Los exorbitantes precios de la DRAM son malas noticias para los consumidores y las marcas de smartphones, pero representan una oportunidad para las empresas chinas lideradas por CXMT y YMTC.
En el mercado mayorista de electrónica más grande del mundo, ubicado en el bullicioso distrito de Huaqiangbei, en la metrópolis de Shenzhen, al sur de China, la memoria es el nuevo oro.
Un martes de enero, un comerciante de apellido Ye mostró una lista de precios que parecía más apropiada para artículos de lujo que para simples componentes de computadora. Un par de memorias USB DDR5 de 32 gigabytes y 6000 megahercios tenía un precio de 6.878 yuanes (990 dólares estadounidenses), tras haberse quintuplicado su precio desde septiembre.
«En mis más de 10 años en esta industria, este es el aumento de precios más pronunciado que he visto», afirmó Ye, quien fabrica computadoras para particulares y empresas.
Las enormes inversiones globales en inteligencia artificial están impulsando este aumento. Los llamados tres grandes fabricantes de memoria —Samsung Electronics, SK Hynix y Micron Technology— están reutilizando sus líneas de producción para satisfacer el creciente apetito por los chips de memoria de mayor margen utilizados en los centros de datos de IA. A medida que fabrican más chips de memoria de alto ancho de banda (HBM) y de memoria dinámica de acceso aleatorio (DRAM) avanzada, la oferta ha disminuido para los chips más comunes utilizados en computadoras personales, teléfonos inteligentes y otros dispositivos.
Si bien el aumento desmesurado de precios es doloroso para los clientes de Ye y muchos otros, el caos también representa una gran oportunidad para que los fabricantes nacionales de memorias de China, liderados por ChangXin Memory Technologies (CXMT) y Yangtze Memory Technologies Corp (YMTC), se apoderen de una mayor porción del mercado global.

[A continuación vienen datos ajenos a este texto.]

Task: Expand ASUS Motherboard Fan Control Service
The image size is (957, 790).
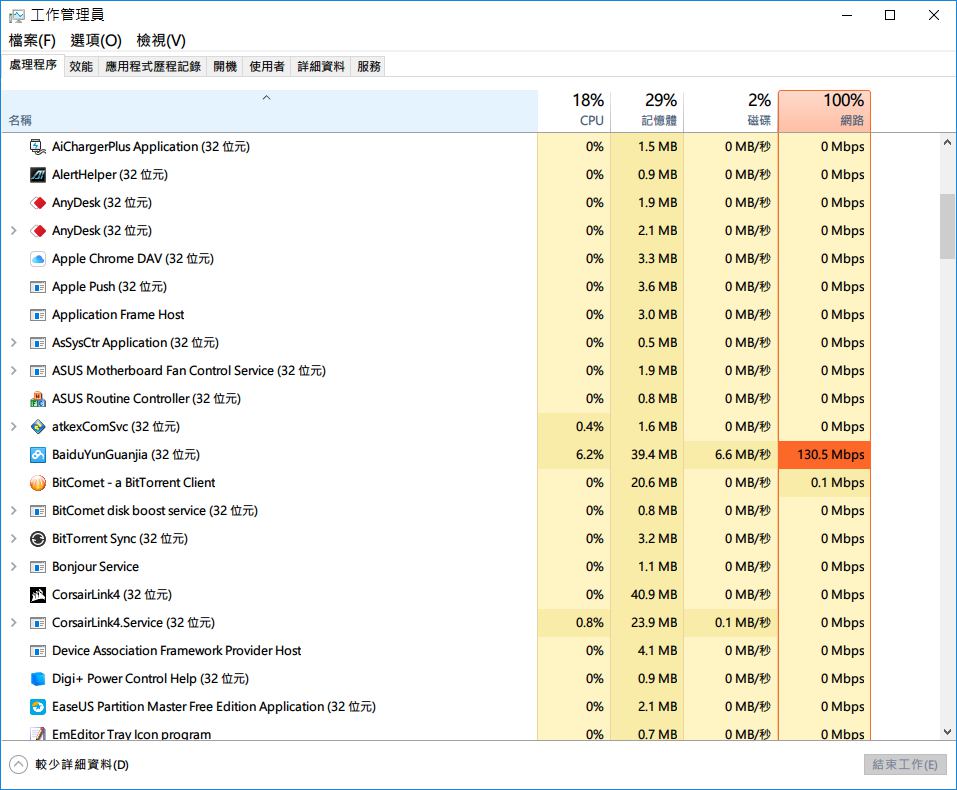Action: [13, 371]
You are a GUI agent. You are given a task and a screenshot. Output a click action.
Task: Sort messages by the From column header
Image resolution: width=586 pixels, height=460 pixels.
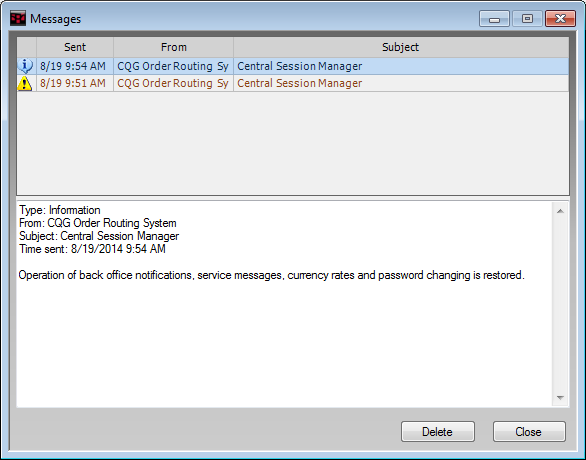(173, 47)
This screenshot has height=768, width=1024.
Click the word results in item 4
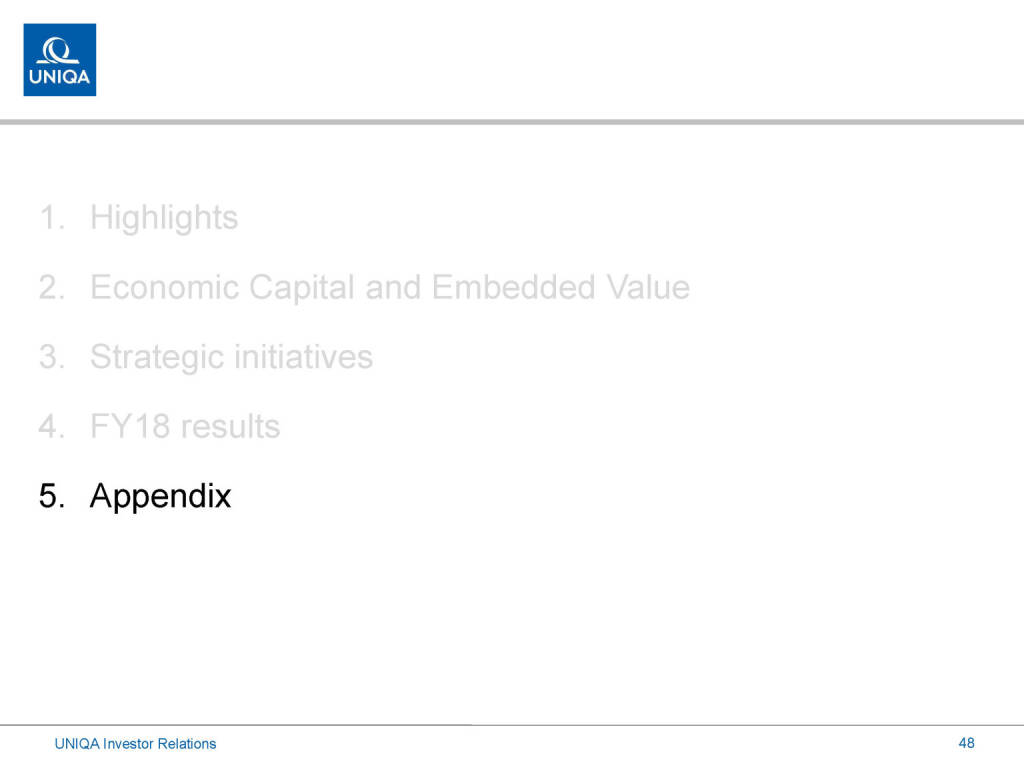click(232, 427)
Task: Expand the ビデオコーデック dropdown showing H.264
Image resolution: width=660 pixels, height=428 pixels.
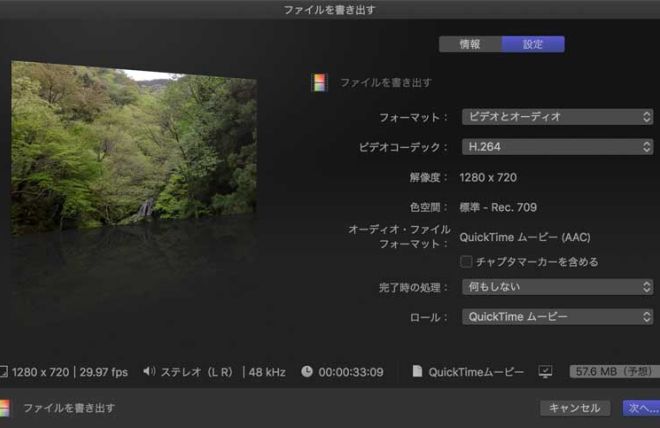Action: pos(557,147)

Los precios de las memorias han sido tan volátiles que en Huaqiangbei, las cotizaciones ahora tienen fechas de vencimiento que se miden en horas. Un ingeniero de apellido Li, que trabaja en una tienda cercana a Ye, comentó que simplemente había renunciado a redactar cotizaciones por escrito para los clientes, ya que los precios cambian dos o tres veces al día.